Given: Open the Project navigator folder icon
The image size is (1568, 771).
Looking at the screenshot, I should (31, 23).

* * *

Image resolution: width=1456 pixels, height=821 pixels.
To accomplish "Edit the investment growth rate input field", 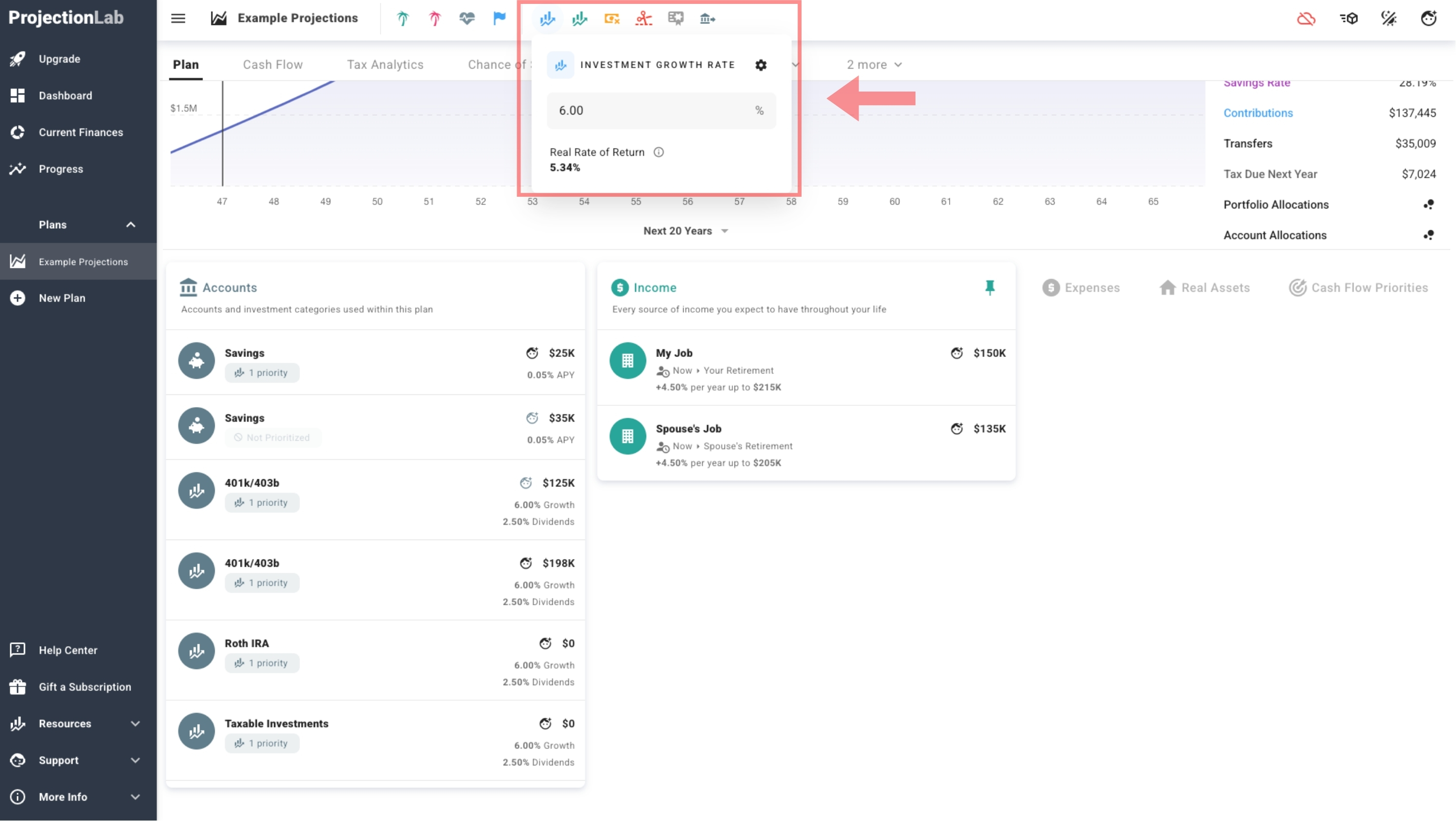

==

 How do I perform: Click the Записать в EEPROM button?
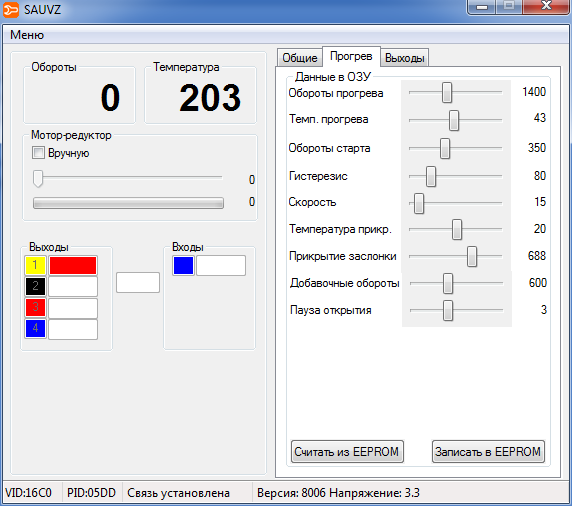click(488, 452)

◆ Task directions
Using the records above, repeat exactly the run of lines that starts with the line with "Image resolution: width=1456" and goes on through the line with "the investment growth"; omit each picture.

◆ Written solution
Image resolution: width=1456 pixels, height=821 pixels.
To accomplish "Edit the investment growth rate input field", 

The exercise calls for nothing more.